Они задействуют темпоральности, глубоко отличные от человекоразмерных темпоральностей, к которым мы привыкли [темпоральная ундуляция]… Гиперобъекты занимают многомерное фазовое пространство, что делает их невидимыми для людей на протяжении длительного времени [фазирование]. И они проявляют свои эффекты интеробъективно, то есть их можно обнаружить в пространстве, которое состоит из взаимодействий между эстетическими свойствами объектов. Гиперобъект — это не функция нашего познания: он — «гипер-« относительно червей, лимонов, ультрафиолетовых лучей, как и относительно людей (246).
Теперь мы должны кратко рассказать об этих свойствах — этому занятию Мортон посвящает всю первую часть своей книги.
Вязкость была подвергнута великолепному философскому анализу еще в 1940-х годах экзистенциалистом Жан-Полем Сартром. Он сравнивает наше погружение в вязкую среду с «осой, которая погрузилась в варенье и в нем утонула» (247). Если современная философия считает людей трансцендентными ироничными существами, сделанными совсем не из того же материала, что и космос, в котором они живут, то вязкость преподает нам противоположный урок, «что мы [не] вечно плаваем в пространстве внешнего космоса, но как раз противоположное, — что мы приклеены к нашей феноменологической ситуации» (248). Всякая вязкость, утверждает Мортон, на самом деле есть лишь ослабленная версия своей самой мощной возможной интенсивности, смерти. Как говорит он сам: «…случаи, когда внутреннее вещи полностью совпадает с ее внешним, называют растворением, или смертью. С учетом того, что гиперобъект достаточно велик, все сущие существуют в пасти той или иной формы смерти, и именно поэтому на буддийских тханках Колеса Жизни изображают шесть кругов существования, вращающихся вокруг разверстого зубастого рта Ямы, Владыки Смерти» (249). Впрочем, критически настроенный читатель может недовольно заметить, что вязкость — это избитая тема, к которой Мортон вместе с ООО не имеют никакого отношения. Поскольку не только Сартр успел ее в подробностях проанализировать, но и многие другие философы- модернисты сделали выводы о том, что «Я» и мир вязко сцеплены между собой, особенно учитывая тот факт, что наше сознание в этом мире всегда телесно воплощено. Тем не менее эти претенденты на приоритет почти всегда упускают действительно оригинальный ООО-момент: а именно тот, что данную интуицию «можно распространить и на нечеловеческие сущности.
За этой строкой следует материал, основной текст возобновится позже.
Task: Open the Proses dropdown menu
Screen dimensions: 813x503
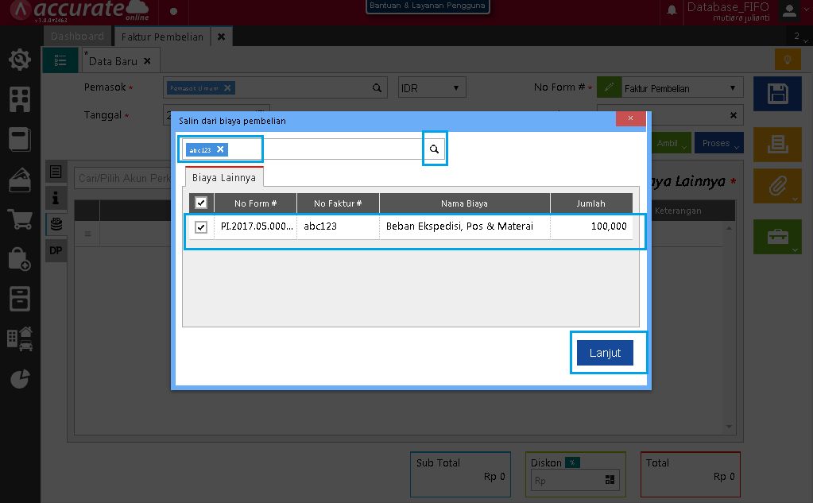Action: 718,143
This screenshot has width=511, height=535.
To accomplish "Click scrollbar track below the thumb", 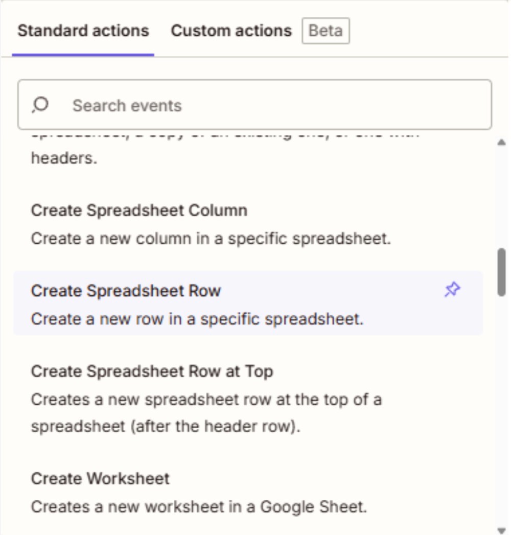I will click(x=501, y=409).
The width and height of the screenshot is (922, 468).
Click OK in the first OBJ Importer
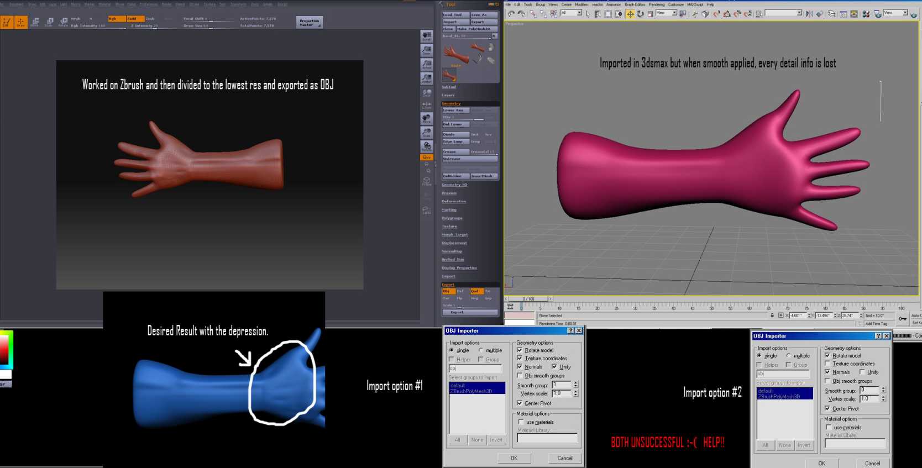coord(514,458)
В некотором смысле все объекты увязают в липкой слизи вязкости потому, что с онтологической точки зрения они никогда не исчерпывают друг друга — даже если они врезаются друг в друга на полной скорости» (250).
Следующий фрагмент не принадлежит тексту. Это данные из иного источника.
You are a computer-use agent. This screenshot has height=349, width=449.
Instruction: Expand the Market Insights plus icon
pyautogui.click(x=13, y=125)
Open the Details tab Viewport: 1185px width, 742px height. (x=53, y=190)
Ссылаясь на термин, являющийся для ООО критически важным, несмотря на часто вызываемые им насмешки, Мортон также говорит об «истинности того, что феноменология называет непосредственностью или искренностью» (251). Для Мортона, как и для Богоста, искренность любого человеческого либо нечеловеческого агента исходит из того, что таковой неизбежно поглощен тем, что он делает прямо сейчас: совсем как Ной Франкович, вымышленный «ироничный» адвокат, который растрачивает свою жизнь на юриспруденцию, даже если при этом он утверждает, что высмеивает данное занятие.